The report, released this week, highlights serious and persistent human rights violations in the country, despite a political transition following the highly contested presidential and parliamentary elections held in late 2024.

Widespread Abuse and Impunity

Among the most pressing concerns are credible reports of arbitrary killings, torture, unlawful detentions, and repression of free expression.

The report outlines systemic failures to investigate or prosecute abuses committed by state actors, including the military, police, and intelligence services.

“Torture and excessive force by police remain endemic, particularly to extract confessions,” the report states, citing documentation by the International Truth and Justice Project Sri Lanka.

It describes six recent cases involving abduction, incommunicado detention, torture, and forced confessions — all without formal charges.

Despite legislation prohibiting torture under the 1994 Convention Against Torture Act, the Human Rights Commission of Sri Lanka (HRCSL) revealed that only 115 cases have been filed since its passage, with fewer than 10 convictions. The HRCSL also recorded 2,845 complaints of torture and 675 of degrading treatment between January 2023 and March 2024.

Supreme Court Justice S. Thurairaja, during a fundamental rights hearing, sharply criticised the police and National Police Commission for ignoring repeated judicial warnings and failing to prevent custodial abuses. “These incidents continue unabated,” he stated.

Extrajudicial Killings Raise Alarm

The report also documents a pattern of alleged extrajudicial killings, particularly deaths occurring during police investigations.

Civil society leaders have criticised the regularity of such incidents, describing them as a form of state-sanctioned violence.

One high-profile case cited in the report involved the March death of a former army commando, Kalahara Dilshan, who was shot while allegedly trying to flee during a police operation.

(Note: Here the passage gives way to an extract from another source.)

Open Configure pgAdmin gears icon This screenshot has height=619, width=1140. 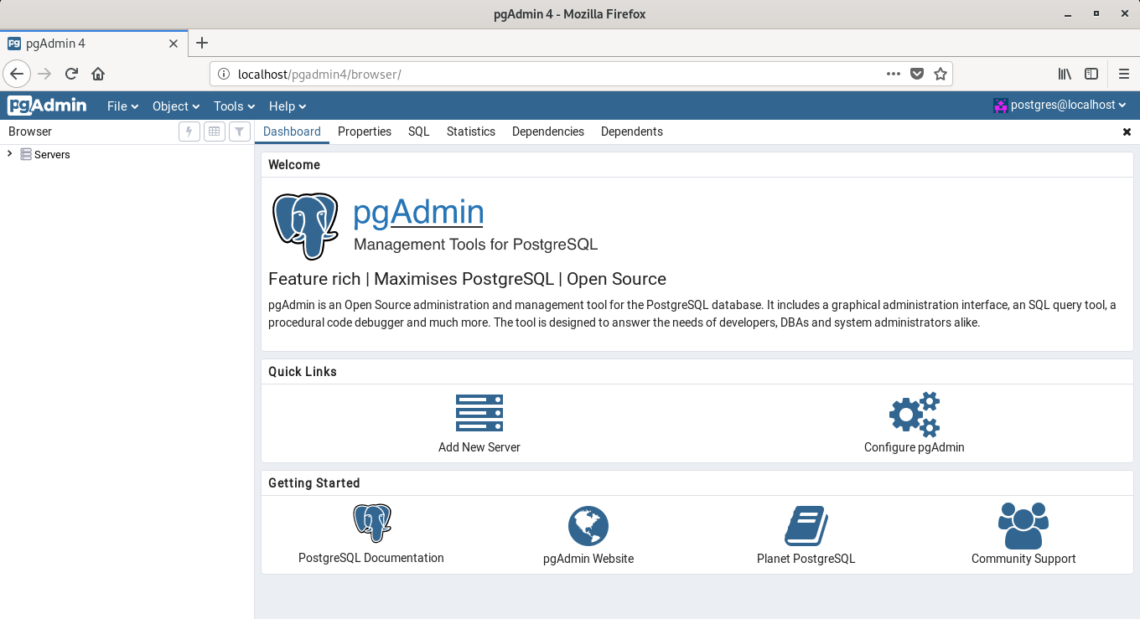(914, 414)
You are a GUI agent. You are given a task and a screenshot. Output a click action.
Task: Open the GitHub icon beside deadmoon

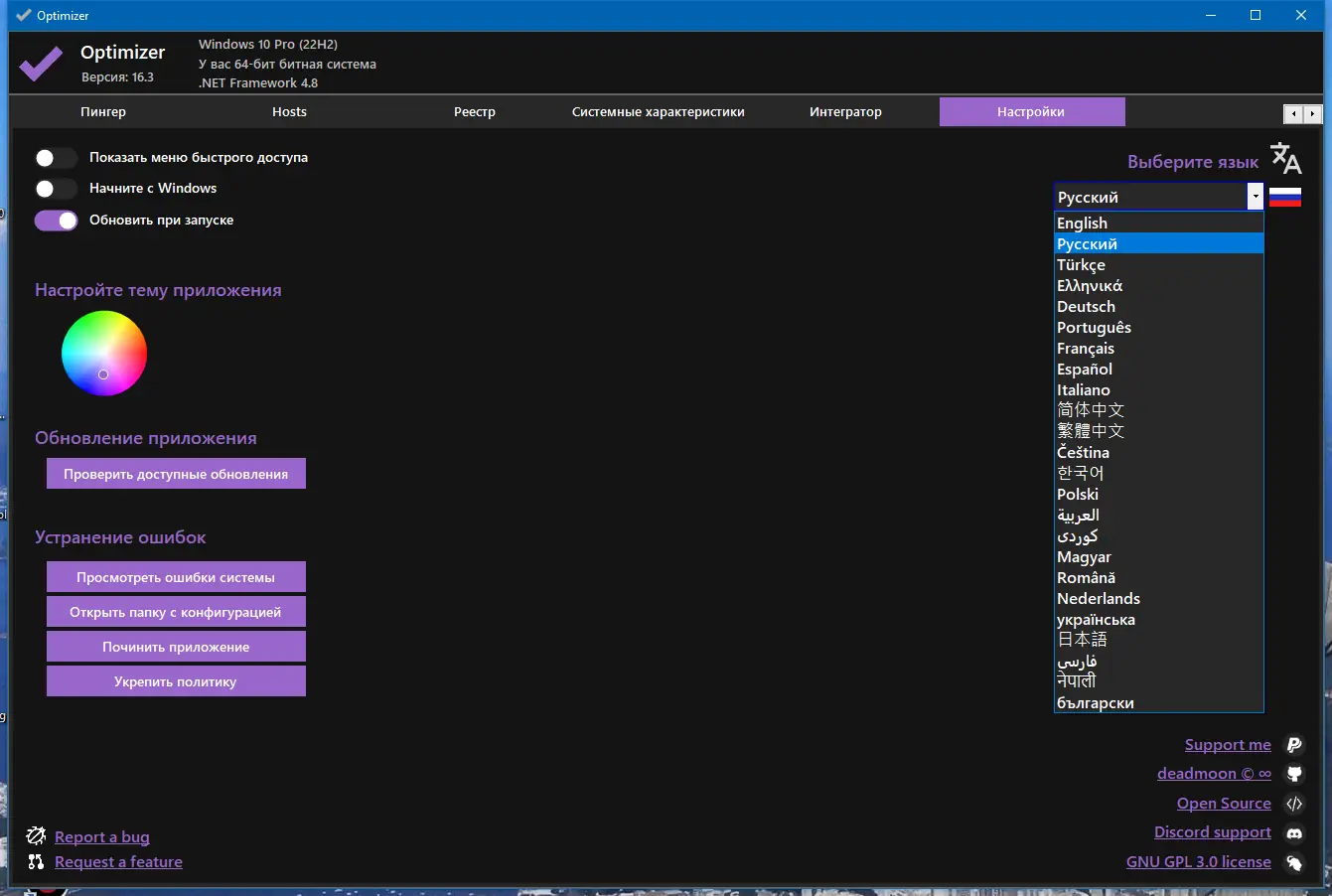[1294, 774]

Activists say his death mirrored other suspicious killings where suspects die after being taken to alleged crime scenes — often without independent oversight.

The HRCSL reported seven custodial deaths between January and August 2024 and issued special guidelines to police in December last year in an attempt to curb such incidents.

Assaults in the North and Persistent Insecurity

On November 9, security forces in Jaffna allegedly assaulted several Tamil civilians, including a mother and her two-month-old child — triggering local protests. Rights groups argue that Tamil-majority areas continue to experience disproportionate state surveillance and repression.

Additionally, the report noted that no accountability measures were taken against security officials implicated in past abuses, including during and after the country’s decades-long civil war.

FGM Practices Still Unregulated

The report also flagged Sri Lanka’s failure to outlaw female genital mutilation or cutting (FGM/C), which remains practised in some Muslim communities, notably among the Dawoodi Bohra, Moor, and Malay populations.

While national data on prevalence is unavailable, activists warn the absence of legal safeguards continues to put women and girls at risk.

Reform Promises at a Crossroads

Following the September 2024 presidential election and snap parliamentary poll in November, civil society organisations had hoped the new government would embrace a reformist path shaped by the values of the Aragalaya movement — a mass uprising that toppled the Gotabaya Rajapaksa administration in 2022.

However, the US report paints a bleak picture of stalled progress. “The government took minimal steps to identify and punish officials who committed human rights abuses,” it noted.